Repeat the material exactly, every line of it.

=== Begin Enclosure ===

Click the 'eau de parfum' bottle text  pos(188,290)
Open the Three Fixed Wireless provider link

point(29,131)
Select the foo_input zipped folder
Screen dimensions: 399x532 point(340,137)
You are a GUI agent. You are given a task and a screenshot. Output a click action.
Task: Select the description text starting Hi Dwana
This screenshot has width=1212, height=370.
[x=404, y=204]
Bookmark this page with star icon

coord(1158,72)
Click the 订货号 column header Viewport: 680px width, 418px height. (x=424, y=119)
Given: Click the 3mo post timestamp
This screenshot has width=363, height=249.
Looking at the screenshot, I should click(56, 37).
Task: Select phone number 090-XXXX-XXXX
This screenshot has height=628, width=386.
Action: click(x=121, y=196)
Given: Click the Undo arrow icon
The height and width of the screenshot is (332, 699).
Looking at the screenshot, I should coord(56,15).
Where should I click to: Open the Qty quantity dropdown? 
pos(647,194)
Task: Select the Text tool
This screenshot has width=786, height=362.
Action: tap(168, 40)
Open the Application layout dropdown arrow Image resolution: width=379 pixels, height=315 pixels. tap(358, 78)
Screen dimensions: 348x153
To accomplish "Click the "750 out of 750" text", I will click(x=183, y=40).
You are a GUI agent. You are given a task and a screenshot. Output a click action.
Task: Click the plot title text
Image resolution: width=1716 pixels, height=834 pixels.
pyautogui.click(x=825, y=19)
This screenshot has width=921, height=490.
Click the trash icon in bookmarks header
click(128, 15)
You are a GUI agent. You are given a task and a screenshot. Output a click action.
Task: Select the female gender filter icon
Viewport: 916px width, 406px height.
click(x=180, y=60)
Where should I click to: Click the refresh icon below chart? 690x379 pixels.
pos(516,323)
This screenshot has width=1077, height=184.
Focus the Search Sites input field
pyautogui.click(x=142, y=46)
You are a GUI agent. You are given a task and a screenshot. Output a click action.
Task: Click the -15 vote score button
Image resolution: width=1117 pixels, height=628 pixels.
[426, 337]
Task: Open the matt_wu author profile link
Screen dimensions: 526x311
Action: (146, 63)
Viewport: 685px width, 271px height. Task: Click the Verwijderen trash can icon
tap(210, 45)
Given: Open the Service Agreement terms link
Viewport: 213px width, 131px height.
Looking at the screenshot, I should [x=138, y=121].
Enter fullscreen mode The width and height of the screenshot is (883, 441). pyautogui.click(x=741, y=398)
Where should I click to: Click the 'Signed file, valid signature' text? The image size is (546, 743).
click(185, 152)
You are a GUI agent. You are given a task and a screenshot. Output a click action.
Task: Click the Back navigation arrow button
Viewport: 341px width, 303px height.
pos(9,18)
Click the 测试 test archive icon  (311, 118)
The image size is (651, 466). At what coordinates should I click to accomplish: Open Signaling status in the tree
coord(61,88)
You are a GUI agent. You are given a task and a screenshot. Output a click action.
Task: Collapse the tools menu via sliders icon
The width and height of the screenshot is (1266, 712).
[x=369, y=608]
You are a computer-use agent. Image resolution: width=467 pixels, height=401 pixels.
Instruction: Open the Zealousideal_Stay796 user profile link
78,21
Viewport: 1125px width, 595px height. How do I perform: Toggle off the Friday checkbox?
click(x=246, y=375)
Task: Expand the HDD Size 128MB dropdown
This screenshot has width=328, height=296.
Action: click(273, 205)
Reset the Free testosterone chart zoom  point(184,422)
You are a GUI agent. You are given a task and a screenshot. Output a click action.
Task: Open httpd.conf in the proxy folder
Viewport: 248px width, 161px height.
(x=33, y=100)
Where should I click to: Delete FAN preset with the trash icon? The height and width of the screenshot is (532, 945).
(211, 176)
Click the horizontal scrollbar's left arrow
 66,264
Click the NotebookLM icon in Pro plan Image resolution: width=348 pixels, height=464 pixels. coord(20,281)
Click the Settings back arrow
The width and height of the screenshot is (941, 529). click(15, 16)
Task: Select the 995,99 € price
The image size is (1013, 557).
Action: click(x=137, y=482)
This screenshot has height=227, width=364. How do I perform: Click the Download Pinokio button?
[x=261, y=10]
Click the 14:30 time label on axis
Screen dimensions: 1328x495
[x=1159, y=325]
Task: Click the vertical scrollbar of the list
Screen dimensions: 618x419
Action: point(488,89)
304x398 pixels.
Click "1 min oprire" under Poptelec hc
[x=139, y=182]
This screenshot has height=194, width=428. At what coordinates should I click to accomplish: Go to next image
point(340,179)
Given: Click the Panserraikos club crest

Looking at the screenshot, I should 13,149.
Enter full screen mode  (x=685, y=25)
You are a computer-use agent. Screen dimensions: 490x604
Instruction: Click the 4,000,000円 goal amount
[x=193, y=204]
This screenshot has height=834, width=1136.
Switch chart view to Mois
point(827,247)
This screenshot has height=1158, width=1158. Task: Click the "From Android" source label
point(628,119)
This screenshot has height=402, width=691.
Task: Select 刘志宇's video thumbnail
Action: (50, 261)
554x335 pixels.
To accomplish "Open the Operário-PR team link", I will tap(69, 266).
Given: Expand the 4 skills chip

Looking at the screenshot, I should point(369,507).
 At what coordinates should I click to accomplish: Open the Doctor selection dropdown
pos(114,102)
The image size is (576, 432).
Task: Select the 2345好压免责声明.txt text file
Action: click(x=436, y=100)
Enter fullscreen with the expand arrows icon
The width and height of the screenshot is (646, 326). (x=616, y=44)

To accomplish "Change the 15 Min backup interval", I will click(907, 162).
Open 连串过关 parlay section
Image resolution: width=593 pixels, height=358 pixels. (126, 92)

=== End Enclosure ===

■ **SOLVED EXERCISE**
Click the 'eau de parfum' bottle text  pos(188,290)
Open the Three Fixed Wireless provider link

point(29,131)
Select the foo_input zipped folder
Screen dimensions: 399x532 point(340,137)
You are a GUI agent. You are given a task and a screenshot. Output a click action.
Task: Select the description text starting Hi Dwana
This screenshot has width=1212, height=370.
[x=404, y=204]
Bookmark this page with star icon

coord(1158,72)
Click the 订货号 column header Viewport: 680px width, 418px height. (x=424, y=119)
Given: Click the 3mo post timestamp
This screenshot has width=363, height=249.
Looking at the screenshot, I should click(56, 37).
Task: Select phone number 090-XXXX-XXXX
This screenshot has height=628, width=386.
Action: click(x=121, y=196)
Given: Click the Undo arrow icon
The height and width of the screenshot is (332, 699).
Looking at the screenshot, I should coord(56,15).
Where should I click to: Open the Qty quantity dropdown? 
pos(647,194)
Task: Select the Text tool
This screenshot has width=786, height=362.
Action: tap(168, 40)
Open the Application layout dropdown arrow Image resolution: width=379 pixels, height=315 pixels. tap(358, 78)
Screen dimensions: 348x153
To accomplish "Click the "750 out of 750" text", I will click(x=183, y=40).
You are a GUI agent. You are given a task and a screenshot. Output a click action.
Task: Click the plot title text
Image resolution: width=1716 pixels, height=834 pixels.
pyautogui.click(x=825, y=19)
This screenshot has width=921, height=490.
Click the trash icon in bookmarks header
click(128, 15)
You are a GUI agent. You are given a task and a screenshot. Output a click action.
Task: Select the female gender filter icon
Viewport: 916px width, 406px height.
click(x=180, y=60)
Where should I click to: Click the refresh icon below chart? 690x379 pixels.
pos(516,323)
This screenshot has width=1077, height=184.
Focus the Search Sites input field
pyautogui.click(x=142, y=46)
You are a GUI agent. You are given a task and a screenshot. Output a click action.
Task: Click the -15 vote score button
Image resolution: width=1117 pixels, height=628 pixels.
[426, 337]
Task: Open the matt_wu author profile link
Screen dimensions: 526x311
Action: (146, 63)
Viewport: 685px width, 271px height. Task: Click the Verwijderen trash can icon
tap(210, 45)
Given: Open the Service Agreement terms link
Viewport: 213px width, 131px height.
Looking at the screenshot, I should [x=138, y=121].
Enter fullscreen mode The width and height of the screenshot is (883, 441). pyautogui.click(x=741, y=398)
Where should I click to: Click the 'Signed file, valid signature' text? The image size is (546, 743).
click(185, 152)
You are a GUI agent. You are given a task and a screenshot. Output a click action.
Task: Click the Back navigation arrow button
Viewport: 341px width, 303px height.
pos(9,18)
Click the 测试 test archive icon  (311, 118)
The image size is (651, 466). At what coordinates should I click to accomplish: Open Signaling status in the tree
coord(61,88)
You are a GUI agent. You are given a task and a screenshot. Output a click action.
Task: Collapse the tools menu via sliders icon
The width and height of the screenshot is (1266, 712).
[x=369, y=608]
You are a computer-use agent. Image resolution: width=467 pixels, height=401 pixels.
Instruction: Open the Zealousideal_Stay796 user profile link
78,21
Viewport: 1125px width, 595px height. How do I perform: Toggle off the Friday checkbox?
click(x=246, y=375)
Task: Expand the HDD Size 128MB dropdown
This screenshot has width=328, height=296.
Action: click(273, 205)
Reset the Free testosterone chart zoom  point(184,422)
You are a GUI agent. You are given a task and a screenshot. Output a click action.
Task: Open httpd.conf in the proxy folder
Viewport: 248px width, 161px height.
(x=33, y=100)
Where should I click to: Delete FAN preset with the trash icon? The height and width of the screenshot is (532, 945).
(211, 176)
Click the horizontal scrollbar's left arrow
 66,264
Click the NotebookLM icon in Pro plan Image resolution: width=348 pixels, height=464 pixels. coord(20,281)
Click the Settings back arrow
The width and height of the screenshot is (941, 529). click(15, 16)
Task: Select the 995,99 € price
The image size is (1013, 557).
Action: click(x=137, y=482)
This screenshot has height=227, width=364. How do I perform: Click the Download Pinokio button?
[x=261, y=10]
Click the 14:30 time label on axis
Screen dimensions: 1328x495
[x=1159, y=325]
Task: Click the vertical scrollbar of the list
Screen dimensions: 618x419
Action: point(488,89)
304x398 pixels.
Click "1 min oprire" under Poptelec hc
[x=139, y=182]
This screenshot has height=194, width=428. At what coordinates should I click to accomplish: Go to next image
point(340,179)
Given: Click the Panserraikos club crest

Looking at the screenshot, I should 13,149.
Enter full screen mode  (x=685, y=25)
You are a computer-use agent. Screen dimensions: 490x604
Instruction: Click the 4,000,000円 goal amount
[x=193, y=204]
This screenshot has height=834, width=1136.
Switch chart view to Mois
point(827,247)
This screenshot has height=1158, width=1158. Task: Click the "From Android" source label
point(628,119)
This screenshot has height=402, width=691.
Task: Select 刘志宇's video thumbnail
Action: (50, 261)
554x335 pixels.
To accomplish "Open the Operário-PR team link", I will tap(69, 266).
Given: Expand the 4 skills chip

Looking at the screenshot, I should point(369,507).
 At what coordinates should I click to accomplish: Open the Doctor selection dropdown
pos(114,102)
The image size is (576, 432).
Task: Select the 2345好压免责声明.txt text file
Action: click(x=436, y=100)
Enter fullscreen with the expand arrows icon
The width and height of the screenshot is (646, 326). (x=616, y=44)

To accomplish "Change the 15 Min backup interval", I will click(907, 162).
Open 连串过关 parlay section
Image resolution: width=593 pixels, height=358 pixels. (126, 92)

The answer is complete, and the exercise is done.